GIFAS (group of spatial and aeronautical industries) is the client that organised this edition of the Bourget salon in a key moment for the aeronautical sector: a mix of B2B event (where Boeing and Airbus planes are being sold like hot cakes) and event for the general public, including air shows. The organisers decided to carry out a study to find out how to keep being relevant. This study revealed three different areas to work on: digitalization (especially to help create interaction), “theatrialization”of the event, and making it more experiential. The result of this triple objective was the Paris Air Lab, an event within the event for which Hopscotch transformed a 3.000m² hall into an inspiring place where visitors could experience the industry’s innovations and understand their impact on our society and economy. Carla de Oliveira, the agency’s general manager, tells us more about this event.

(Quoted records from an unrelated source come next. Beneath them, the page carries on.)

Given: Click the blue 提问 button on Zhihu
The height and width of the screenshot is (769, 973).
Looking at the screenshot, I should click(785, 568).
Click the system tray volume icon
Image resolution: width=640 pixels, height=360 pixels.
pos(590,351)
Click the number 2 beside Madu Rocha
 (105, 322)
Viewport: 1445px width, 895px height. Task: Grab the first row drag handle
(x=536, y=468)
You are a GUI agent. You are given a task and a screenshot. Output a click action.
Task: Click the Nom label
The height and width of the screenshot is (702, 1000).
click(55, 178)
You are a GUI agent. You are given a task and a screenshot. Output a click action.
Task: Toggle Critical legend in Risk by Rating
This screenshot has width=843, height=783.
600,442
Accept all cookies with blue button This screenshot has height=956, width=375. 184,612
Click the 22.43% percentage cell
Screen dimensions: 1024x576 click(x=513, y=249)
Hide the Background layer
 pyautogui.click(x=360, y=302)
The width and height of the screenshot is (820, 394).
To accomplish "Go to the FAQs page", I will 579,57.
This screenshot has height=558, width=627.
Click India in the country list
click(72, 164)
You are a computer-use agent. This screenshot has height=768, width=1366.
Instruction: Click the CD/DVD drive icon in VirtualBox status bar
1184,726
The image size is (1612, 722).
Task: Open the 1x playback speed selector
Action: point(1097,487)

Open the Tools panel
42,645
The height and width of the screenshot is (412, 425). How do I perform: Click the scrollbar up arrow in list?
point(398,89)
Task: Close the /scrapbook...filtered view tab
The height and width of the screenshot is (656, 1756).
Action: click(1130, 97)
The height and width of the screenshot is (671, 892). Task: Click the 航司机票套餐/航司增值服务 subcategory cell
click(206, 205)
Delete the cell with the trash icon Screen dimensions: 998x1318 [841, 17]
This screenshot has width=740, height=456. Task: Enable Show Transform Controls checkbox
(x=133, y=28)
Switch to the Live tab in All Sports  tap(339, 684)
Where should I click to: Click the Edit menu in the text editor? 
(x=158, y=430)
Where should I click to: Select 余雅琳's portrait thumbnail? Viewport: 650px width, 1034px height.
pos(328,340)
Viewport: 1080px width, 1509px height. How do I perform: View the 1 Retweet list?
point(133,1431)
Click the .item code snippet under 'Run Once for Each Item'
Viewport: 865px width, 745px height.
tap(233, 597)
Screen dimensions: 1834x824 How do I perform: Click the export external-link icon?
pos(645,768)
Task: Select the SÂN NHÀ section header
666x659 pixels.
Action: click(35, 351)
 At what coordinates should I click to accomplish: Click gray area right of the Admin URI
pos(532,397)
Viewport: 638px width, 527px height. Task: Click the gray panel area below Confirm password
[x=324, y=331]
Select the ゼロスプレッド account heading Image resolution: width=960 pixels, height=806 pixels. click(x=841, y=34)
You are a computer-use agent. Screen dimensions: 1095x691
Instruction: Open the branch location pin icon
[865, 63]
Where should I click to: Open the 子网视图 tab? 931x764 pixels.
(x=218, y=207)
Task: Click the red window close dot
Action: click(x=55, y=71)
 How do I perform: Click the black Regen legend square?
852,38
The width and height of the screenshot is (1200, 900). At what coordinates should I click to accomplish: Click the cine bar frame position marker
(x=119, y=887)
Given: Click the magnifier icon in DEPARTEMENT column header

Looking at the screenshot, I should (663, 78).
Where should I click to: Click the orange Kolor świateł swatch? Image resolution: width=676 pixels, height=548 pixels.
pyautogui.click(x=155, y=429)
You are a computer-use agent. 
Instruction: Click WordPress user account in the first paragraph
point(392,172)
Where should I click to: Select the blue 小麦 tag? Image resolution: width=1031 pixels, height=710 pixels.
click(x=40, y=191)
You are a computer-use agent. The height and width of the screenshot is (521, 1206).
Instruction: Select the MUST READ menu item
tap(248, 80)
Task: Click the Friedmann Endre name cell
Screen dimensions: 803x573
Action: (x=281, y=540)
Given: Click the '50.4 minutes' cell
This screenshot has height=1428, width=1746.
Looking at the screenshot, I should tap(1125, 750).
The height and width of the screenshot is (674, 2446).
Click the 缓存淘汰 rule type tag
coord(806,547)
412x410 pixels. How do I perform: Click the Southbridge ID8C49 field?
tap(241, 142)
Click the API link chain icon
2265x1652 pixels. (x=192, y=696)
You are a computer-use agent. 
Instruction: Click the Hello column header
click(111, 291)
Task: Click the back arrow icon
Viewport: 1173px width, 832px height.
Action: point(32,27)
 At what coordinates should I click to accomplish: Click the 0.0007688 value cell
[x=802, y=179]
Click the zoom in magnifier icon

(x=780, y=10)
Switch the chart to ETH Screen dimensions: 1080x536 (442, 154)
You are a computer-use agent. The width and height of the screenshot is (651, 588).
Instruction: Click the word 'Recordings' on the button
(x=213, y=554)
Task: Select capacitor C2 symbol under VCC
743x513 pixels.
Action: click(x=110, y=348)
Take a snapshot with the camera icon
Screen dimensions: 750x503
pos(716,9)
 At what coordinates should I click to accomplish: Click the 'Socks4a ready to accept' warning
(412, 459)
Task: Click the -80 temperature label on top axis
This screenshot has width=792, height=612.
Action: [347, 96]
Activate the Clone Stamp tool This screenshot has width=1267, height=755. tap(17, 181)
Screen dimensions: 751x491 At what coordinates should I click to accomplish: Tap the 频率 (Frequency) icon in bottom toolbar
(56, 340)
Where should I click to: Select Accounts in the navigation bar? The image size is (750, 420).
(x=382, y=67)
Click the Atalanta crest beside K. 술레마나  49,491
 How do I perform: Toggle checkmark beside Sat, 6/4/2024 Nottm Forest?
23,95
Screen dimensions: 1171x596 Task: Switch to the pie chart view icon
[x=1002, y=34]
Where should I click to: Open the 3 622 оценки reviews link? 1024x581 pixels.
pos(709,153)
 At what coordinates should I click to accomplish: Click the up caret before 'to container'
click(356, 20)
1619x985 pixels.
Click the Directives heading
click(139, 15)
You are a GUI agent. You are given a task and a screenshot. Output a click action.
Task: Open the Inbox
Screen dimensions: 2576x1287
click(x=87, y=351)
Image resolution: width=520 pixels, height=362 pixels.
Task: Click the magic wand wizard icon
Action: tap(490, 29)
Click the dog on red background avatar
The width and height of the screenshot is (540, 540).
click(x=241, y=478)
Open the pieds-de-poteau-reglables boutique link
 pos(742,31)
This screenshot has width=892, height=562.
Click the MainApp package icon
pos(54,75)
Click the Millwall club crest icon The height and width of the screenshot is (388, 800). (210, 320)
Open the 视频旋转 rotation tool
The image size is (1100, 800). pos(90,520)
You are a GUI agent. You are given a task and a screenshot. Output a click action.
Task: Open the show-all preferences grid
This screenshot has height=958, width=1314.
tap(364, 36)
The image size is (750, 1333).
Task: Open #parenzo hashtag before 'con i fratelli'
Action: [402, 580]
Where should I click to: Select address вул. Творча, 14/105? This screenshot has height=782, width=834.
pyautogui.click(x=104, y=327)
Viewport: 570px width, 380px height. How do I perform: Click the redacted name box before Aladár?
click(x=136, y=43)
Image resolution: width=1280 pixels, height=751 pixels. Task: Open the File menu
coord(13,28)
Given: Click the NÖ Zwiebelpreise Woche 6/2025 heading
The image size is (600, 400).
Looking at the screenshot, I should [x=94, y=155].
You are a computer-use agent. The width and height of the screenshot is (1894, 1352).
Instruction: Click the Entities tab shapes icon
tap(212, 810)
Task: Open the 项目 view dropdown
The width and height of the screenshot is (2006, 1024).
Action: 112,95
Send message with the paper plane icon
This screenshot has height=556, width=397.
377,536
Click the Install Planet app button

After walking in through a hall where two legendary Concorde planes were displayed, the participants entered a “boarding area that led to the future”: a space where all the big exhibitors of the trade show were present together with over a hundred startups, representing an industry full of dynamism. Some of the elements of this experience were:
- Six “experiencial gates” to experiment with virtual reality
- A showroom about vehicles of the future
- The exhibition “The Earth from space”
- 12 themed islands dedicated to collaborative innovation between groups and startaps
- A large number of demonstrations and immersive experiences organised by startups, like the Flying Bird and many others.
The agency created several themed routes around the salon, offering a highly different, coherent and inspiring way of experiencing it. Examples? Participants could follow a spatial pathway, an aeronautical one, a numerical one…
But the most important aspect of this event was not the form but the content. Collaborative projects about the sky were exhibited and the visitors could experience the spatial world of the future via several conferences. Mixing different sciences has become commonplace, so the sessions included for example an astronaut talking to a sociologist or a philosopher with a designer. The contents were different during weekdays (professional) and weekend days (general public). Thus, the event consisted of a programme of conferences in a light format, from startup pitches to “battle conferences” where two specialists argued from different points of view. Several authorities from the sky world intervened and even some science fiction specialists too.
With this project, Hopscotch wanted to “create an event within the event, that helped design content for a traditionally non attendant public”. To do this, content generation was essential (“for some time we have considered the event to be a great content generator” – the agency tells us): in fact, they even involved a Youtuber who published explanatory videos about innovation, in order to help create more content. The main social network used was Twitter (confirming its potential for events).
Regarding repercussion of the event, over 50 articles were published on the press and more than 4.000 tweets were registered. The event was live streamed during the whole week and it was an absolute success, with 50.000 visitors.
Several learnings to take away: the need to reinvent even the most successful events, the role of content in events, the possibilities of mixing big and small companies, or scientists from different disciplines, and the appeal of offering new formats.